REQUIREMENT => Your response needs to be the data below, retyped exactly.
---
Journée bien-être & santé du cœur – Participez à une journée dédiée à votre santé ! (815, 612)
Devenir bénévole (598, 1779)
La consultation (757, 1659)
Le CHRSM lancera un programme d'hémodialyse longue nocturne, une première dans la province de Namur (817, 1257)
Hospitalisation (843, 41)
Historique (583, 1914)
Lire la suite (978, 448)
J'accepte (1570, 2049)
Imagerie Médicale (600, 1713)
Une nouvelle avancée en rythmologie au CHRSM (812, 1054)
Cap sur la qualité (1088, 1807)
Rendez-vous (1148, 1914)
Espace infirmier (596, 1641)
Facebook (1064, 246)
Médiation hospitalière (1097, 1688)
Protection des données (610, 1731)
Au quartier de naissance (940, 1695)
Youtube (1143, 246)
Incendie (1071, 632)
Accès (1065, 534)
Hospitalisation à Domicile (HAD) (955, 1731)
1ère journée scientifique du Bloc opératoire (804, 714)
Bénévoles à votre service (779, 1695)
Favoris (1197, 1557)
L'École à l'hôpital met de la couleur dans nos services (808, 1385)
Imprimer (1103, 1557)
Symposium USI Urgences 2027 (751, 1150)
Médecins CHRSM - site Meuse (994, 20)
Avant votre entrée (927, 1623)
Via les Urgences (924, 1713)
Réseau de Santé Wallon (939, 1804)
---
SOLUTION FOR THIS EXERCISE =>
Journée bien-être & santé du cœur – Participez à une journée dédiée à votre santé ! (815, 612)
Devenir bénévole (598, 1779)
La consultation (757, 1659)
Le CHRSM lancera un programme d'hémodialyse longue nocturne, une première dans la province de Namur (817, 1257)
Hospitalisation (843, 41)
Historique (583, 1914)
Lire la suite (978, 448)
J'accepte (1570, 2049)
Imagerie Médicale (600, 1713)
Une nouvelle avancée en rythmologie au CHRSM (812, 1054)
Cap sur la qualité (1088, 1807)
Rendez-vous (1148, 1914)
Espace infirmier (596, 1641)
Facebook (1064, 246)
Médiation hospitalière (1097, 1688)
Protection des données (610, 1731)
Au quartier de naissance (940, 1695)
Youtube (1143, 246)
Incendie (1071, 632)
Accès (1065, 534)
Hospitalisation à Domicile (HAD) (955, 1731)
1ère journée scientifique du Bloc opératoire (804, 714)
Bénévoles à votre service (779, 1695)
Favoris (1197, 1557)
L'École à l'hôpital met de la couleur dans nos services (808, 1385)
Imprimer (1103, 1557)
Symposium USI Urgences 2027 (751, 1150)
Médecins CHRSM - site Meuse (994, 20)
Avant votre entrée (927, 1623)
Via les Urgences (924, 1713)
Réseau de Santé Wallon (939, 1804)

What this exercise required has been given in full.